Your copy of the lines below must match them exactly and contain no images.
==========
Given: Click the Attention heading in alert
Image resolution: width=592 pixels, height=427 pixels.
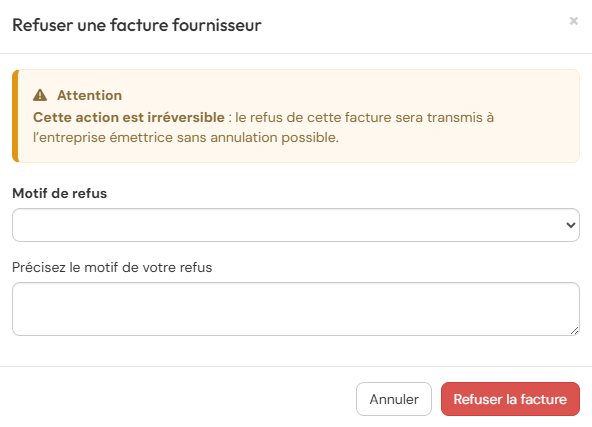Looking at the screenshot, I should [x=89, y=95].
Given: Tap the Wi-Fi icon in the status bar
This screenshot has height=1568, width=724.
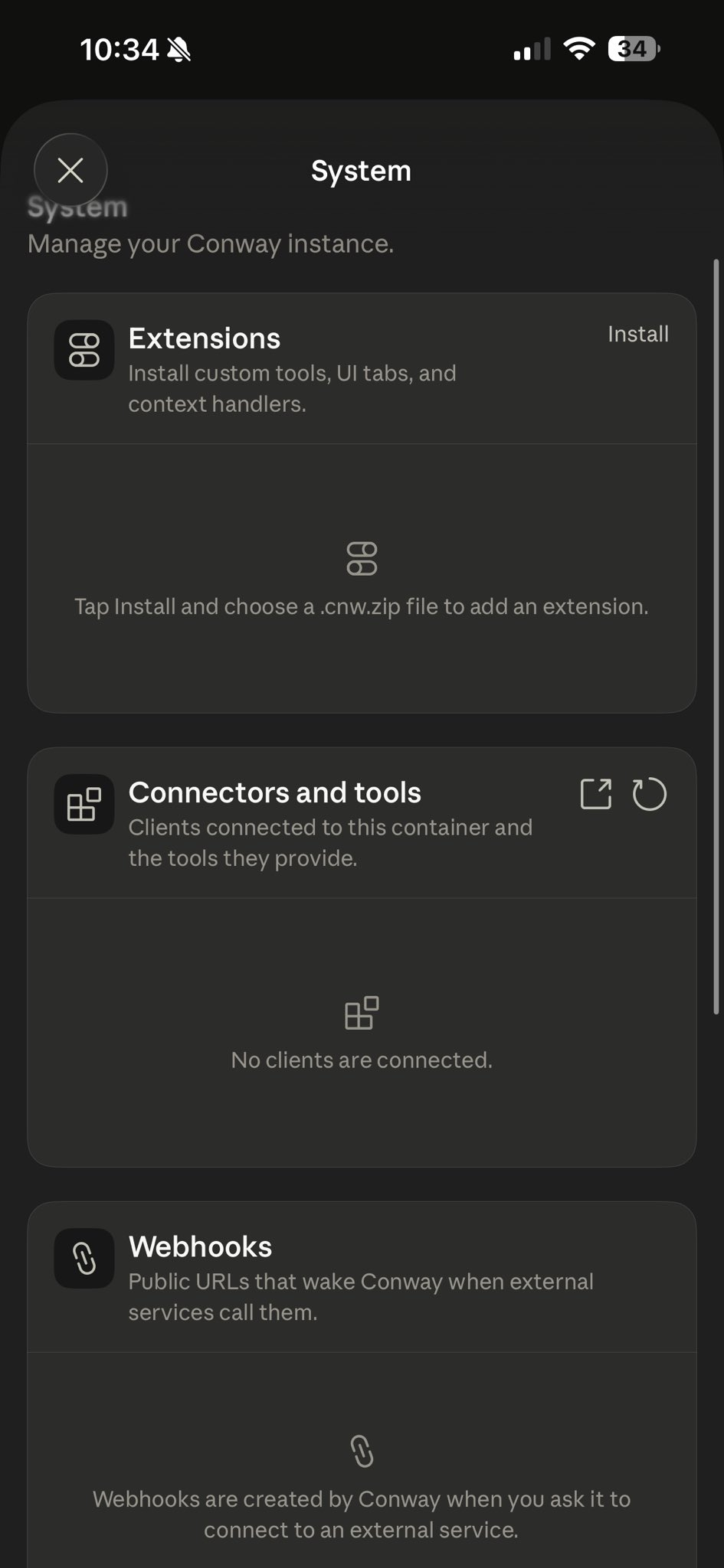Looking at the screenshot, I should [x=578, y=50].
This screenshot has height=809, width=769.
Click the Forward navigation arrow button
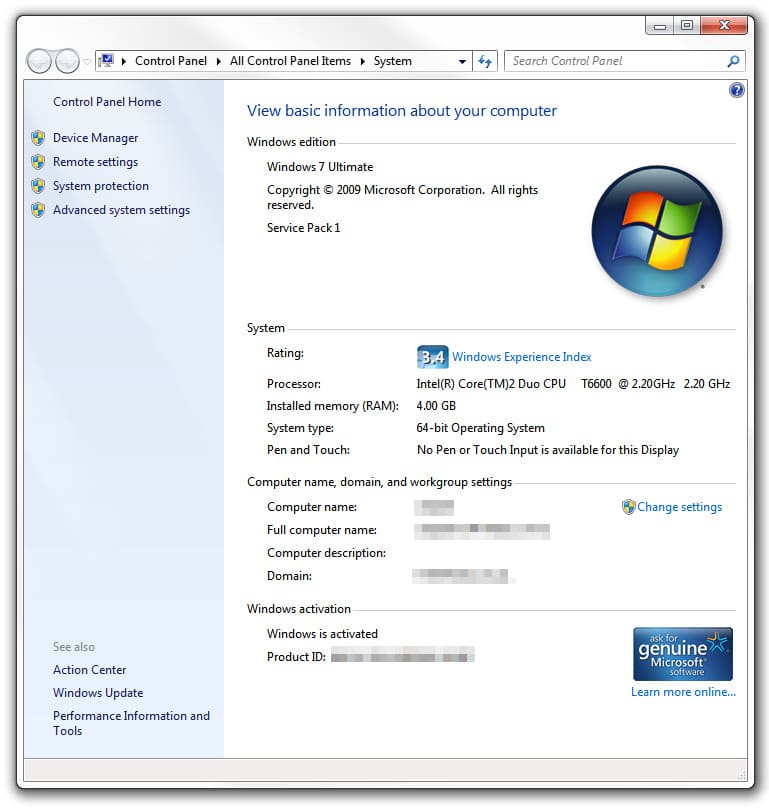click(x=67, y=61)
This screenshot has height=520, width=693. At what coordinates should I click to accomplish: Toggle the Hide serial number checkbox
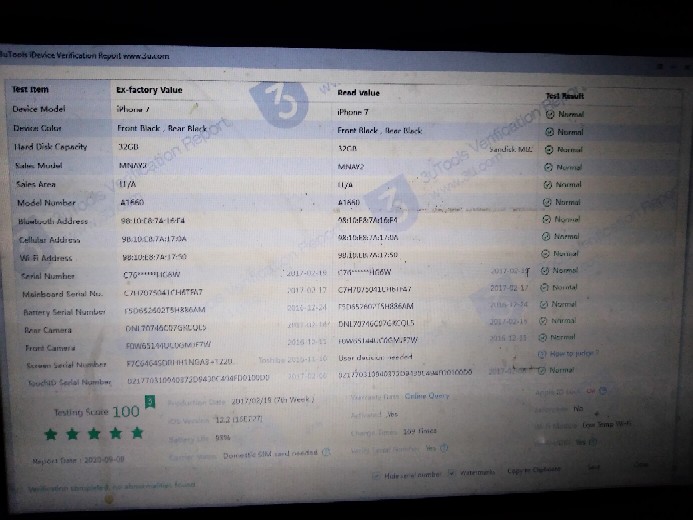377,475
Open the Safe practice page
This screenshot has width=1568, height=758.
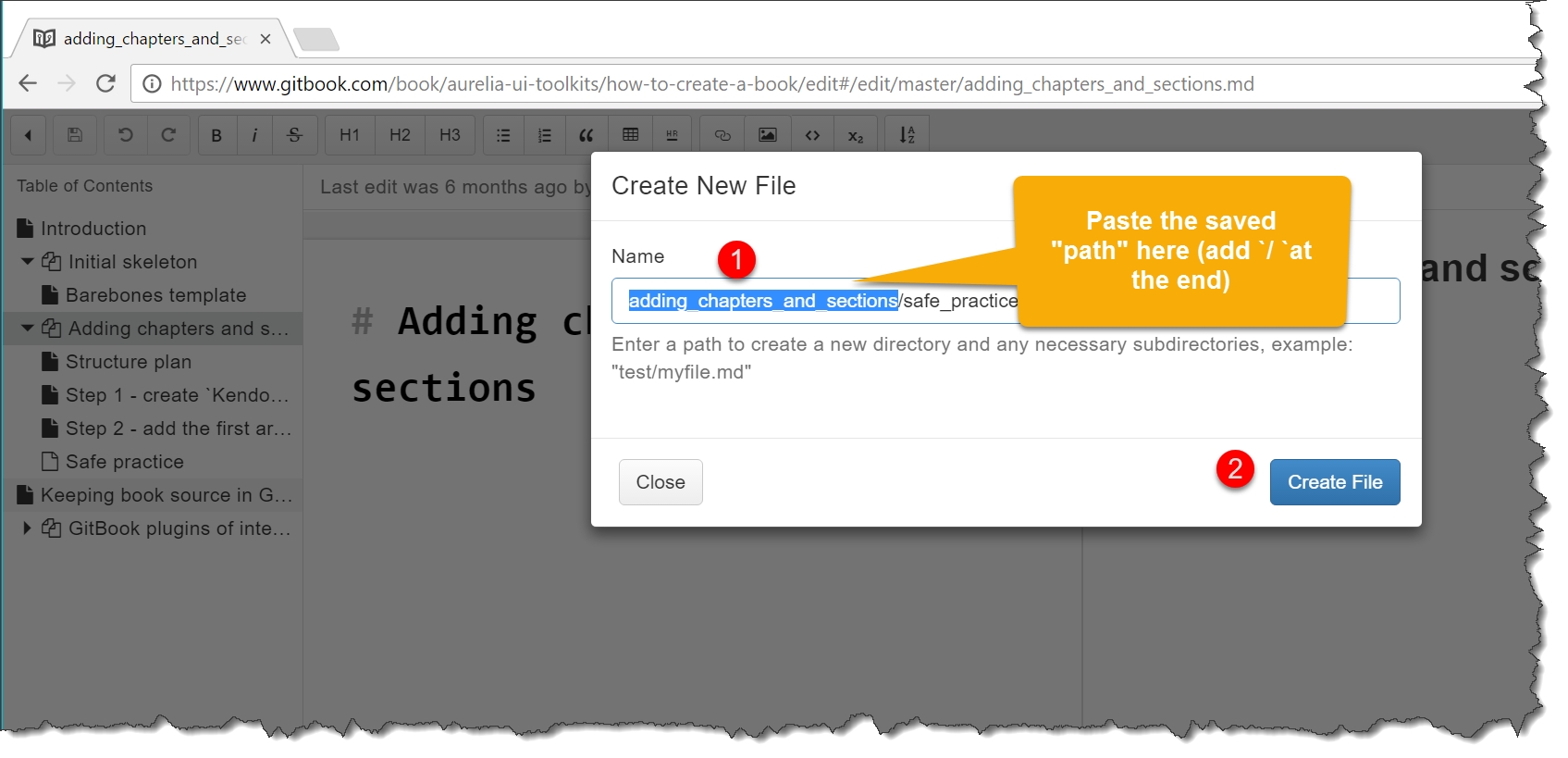pyautogui.click(x=124, y=462)
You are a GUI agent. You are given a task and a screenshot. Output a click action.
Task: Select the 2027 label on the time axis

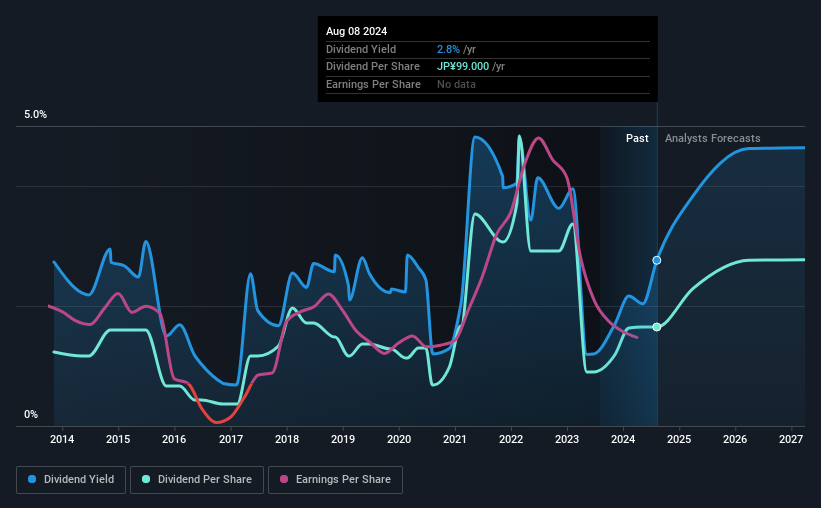791,439
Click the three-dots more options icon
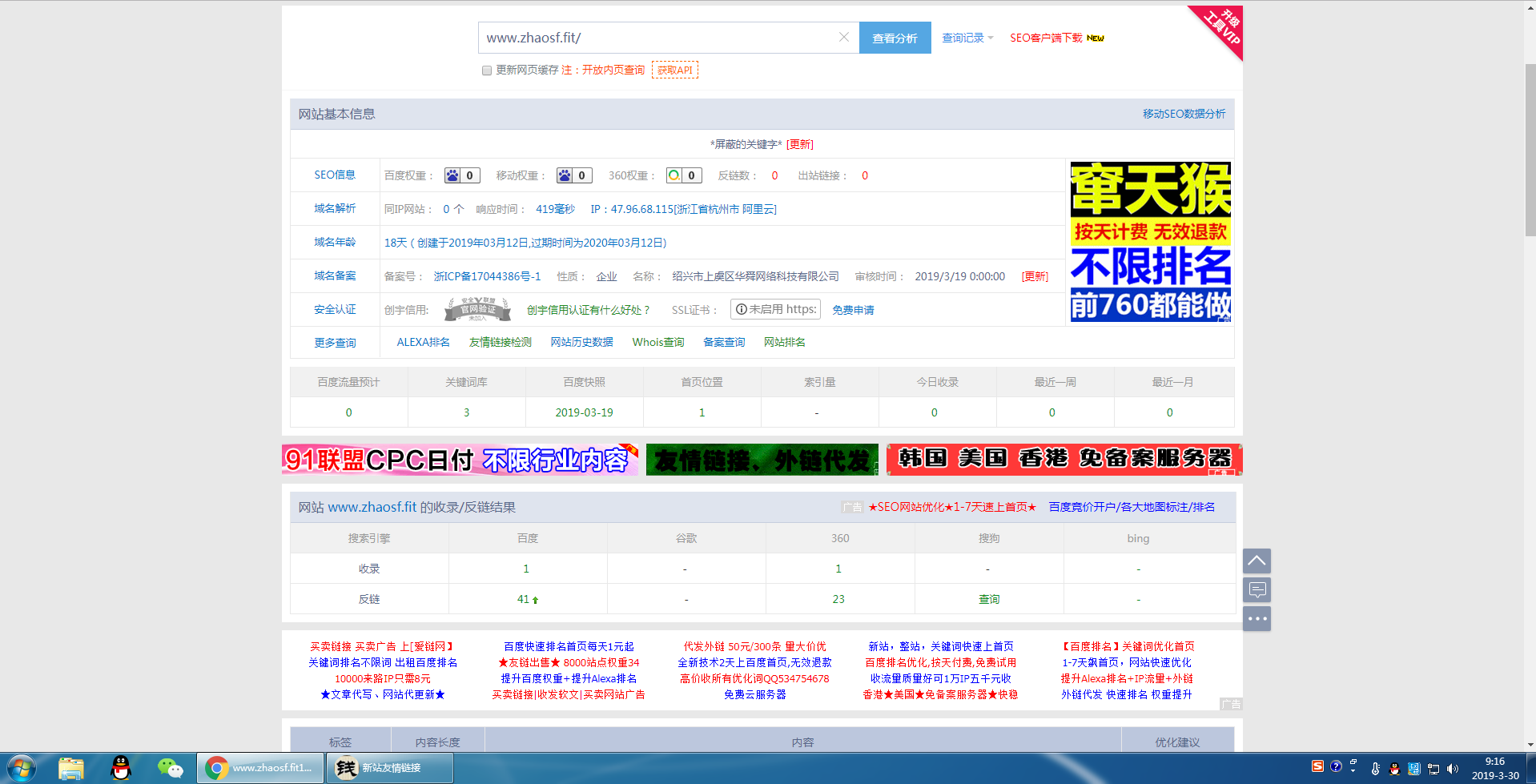This screenshot has height=784, width=1536. [x=1257, y=619]
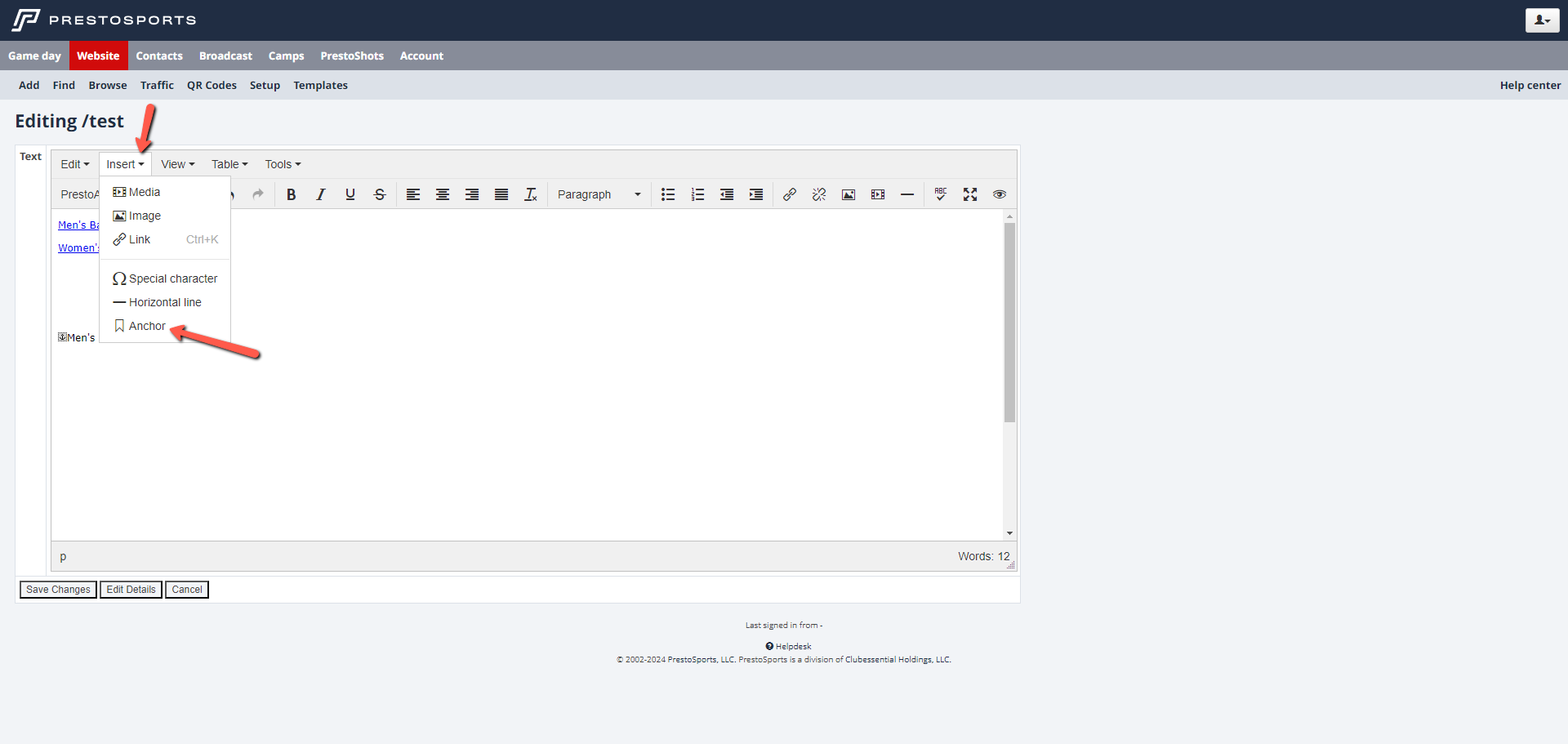Center align the text
This screenshot has width=1568, height=744.
point(443,194)
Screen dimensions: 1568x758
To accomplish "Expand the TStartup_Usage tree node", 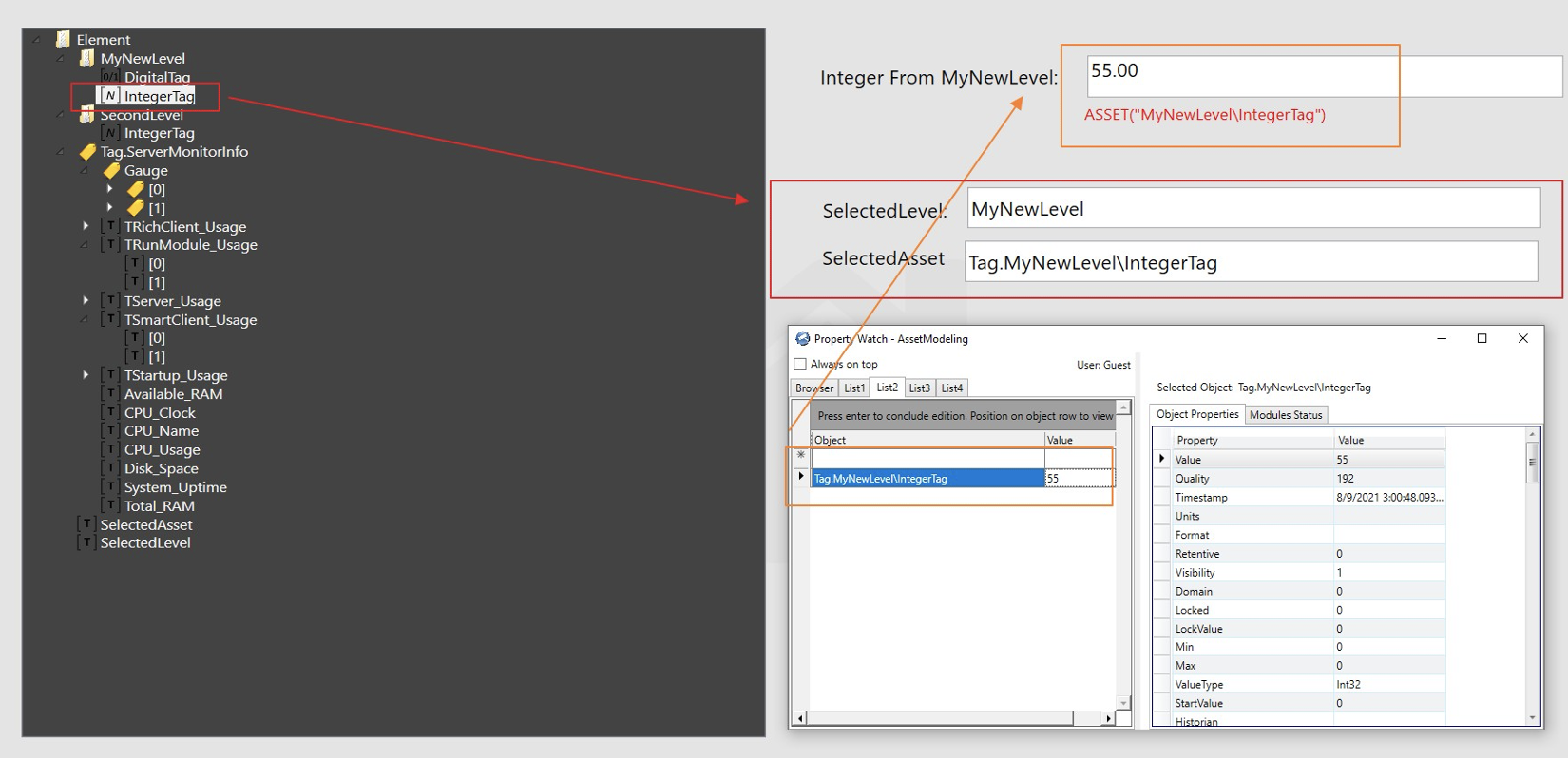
==========
→ Answer space
Given: Click the Attention heading in alert
Image resolution: width=592 pixels, height=427 pixels.
Looking at the screenshot, I should [x=89, y=95].
Given: Tap the Wi-Fi icon in the status bar
This screenshot has height=1568, width=724.
Looking at the screenshot, I should [x=578, y=50].
This screenshot has height=809, width=769.
Click the Forward navigation arrow button
click(x=67, y=61)
This screenshot has height=520, width=693. At what coordinates should I click to accomplish: Toggle the Hide serial number checkbox
377,475
Open the Safe practice page
This screenshot has width=1568, height=758.
pyautogui.click(x=124, y=462)
You are a GUI agent. You are given a task and a screenshot. Output a click action.
Task: Select the 2027 label on the time axis

791,439
Click the three-dots more options icon
This screenshot has height=784, width=1536. [x=1257, y=619]
Center align the text
This screenshot has width=1568, height=744.
point(443,194)
Screen dimensions: 1568x758
To accomplish "Expand the TStartup_Usage tree node", 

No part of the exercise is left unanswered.